Borussia Dortmund pokonała Union Berlin 2:0 w wyjazdowym meczu niemieckiej Bundesligi. Poniżej wypowiedzi po tym spotkaniu.
Edin Terzic: – W pierwszych 30 minutach straciliśmy zbyt wiele piłek, ale potem Rönnow zasłużył na wiele komplementów, dopóki nie udało nam się strzelić pierwszego gola. Zagraliśmy dokładnie tak, jak chcieliśmy przeciwko ustawieniu 5-3-2. Chcieliśmy grać od bocznego obrońcy do bocznego obrońcy, aby otworzyć środek. Drugi gol był efektem dobrego pressingu i dobrej walki. Jesteśmy usatysfakcjonowani, ale wiemy, że przed nami jeszcze długa droga.
Karim Adeyemi: – Nie radziliśmy sobie zbyt dobrze przez pierwsze 20–30 minut, ale potem poszło już całkiem nieźle. Zasłużyliśmy na zwycięstwo po solidnym meczu. Nie jesteśmy w pełni usatysfakcjonowani, ponieważ mogliśmy grać tutaj bardziej dominująco.Chciałem pomóc dzis zespołowi, ale nie jestem z siebie do końca zadowolony.
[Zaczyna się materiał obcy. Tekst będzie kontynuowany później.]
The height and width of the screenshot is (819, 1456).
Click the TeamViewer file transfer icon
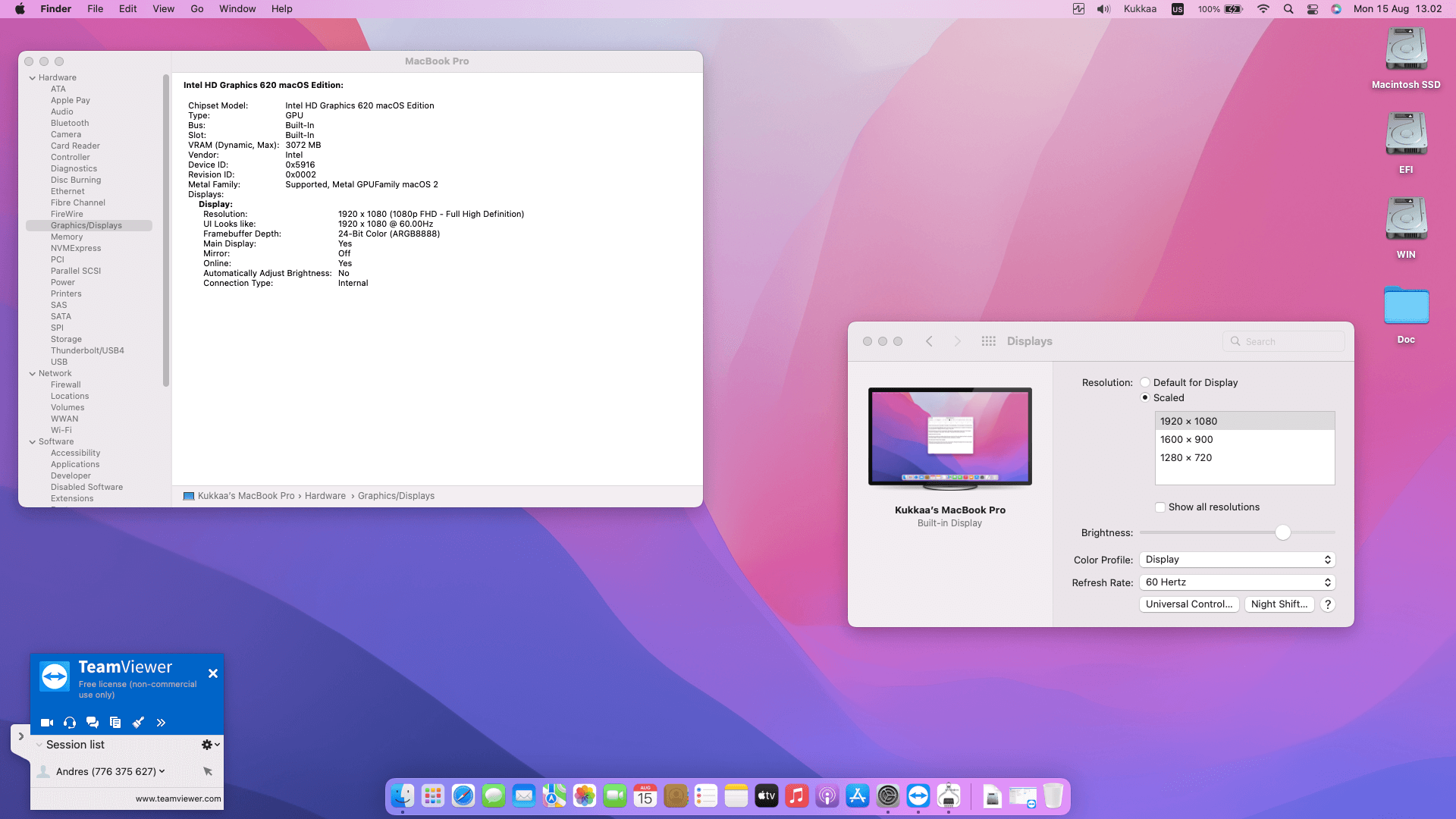click(115, 723)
Julian Ryerson: – To było dla mnie dziwne, ponieważ przed meczem tak naprawdę chcesz się skupić na grze. Mimo to cieszę się tą wyjątkową chwilą. Kiedy cierpisz i wygrywasz takie mecze, to też jest bardzo miłe. Niektóre rzeczy zrobiliśmy dobrze, inne nie. Udało nam się jednak zdobyć gola na 1:0, a w bardzo ważnej fazie udało nam się zdobyć bramkę na 2:0 dzięki znakomitej indywidualnej akcji.
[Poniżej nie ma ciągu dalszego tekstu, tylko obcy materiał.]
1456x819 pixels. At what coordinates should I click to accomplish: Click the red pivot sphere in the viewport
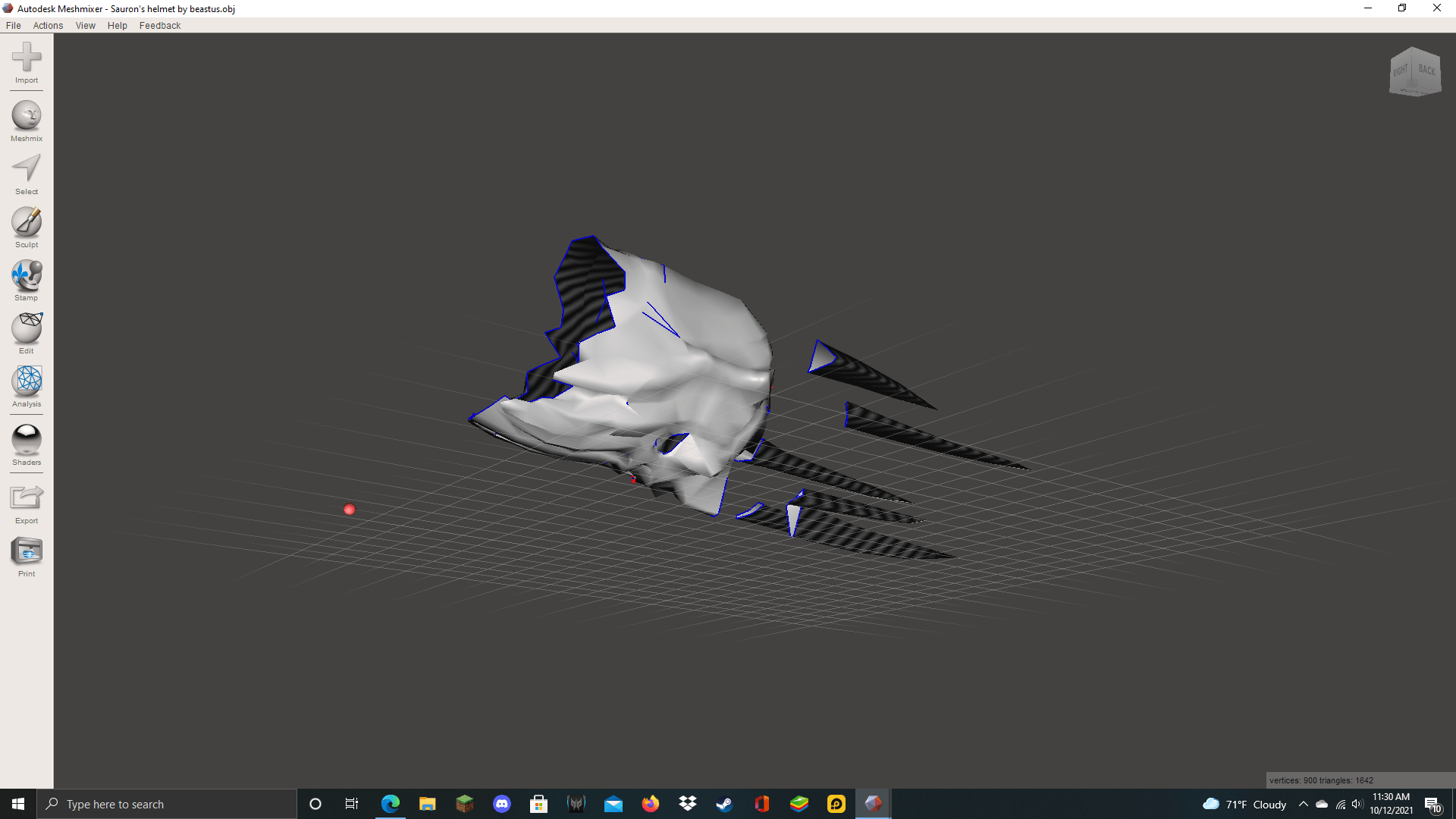(x=349, y=510)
Ian Maatsen: – Jestem zadowolony ze swojego pierwszego gola i miałem trochę szczęścia, że nie był to faul. Union walczył dobrze, ale my też spisaliśmy się dobrze, strzelając dwa gole i nie tracąc żadnego. Potrzebowaliśmy zwycięstwa. Ostatecznie jest to ważne zwycięstwo i dobra reakcja. Jesteśmy szczęśliwi i pozytywnie patrzymy na kolejne kilka tygodni.
Alexander Meyer: – Na początku meczu można było wyczuć u nas niepewność związaną z ostatnim weekendem. Jako zespół poradziliśmy sobie jednak dobrze. Wiedzieliśmy, co nas tutaj czeka, zaakceptowaliśmy to, stworzyliśmy kilka okazji i zasłużenie objęliśmy prowadzenie. W drugiej połowie graliśmy spokojnie, byliśmy blisko drugich piłek i stworzyliśmy jedną lub dwie okazje. Wiedzieliśmy, że w meczu z Hoffenheim nie poszło nam wystarczająco dobrze. W tygodniu mieliśmy czas, żeby o tym porozmawiać. Union nie jest najłatwiejszym przeciwnikiem wyjazdowym. Zwycięstwo powinno dać nam impuls przed meczem w Bremie.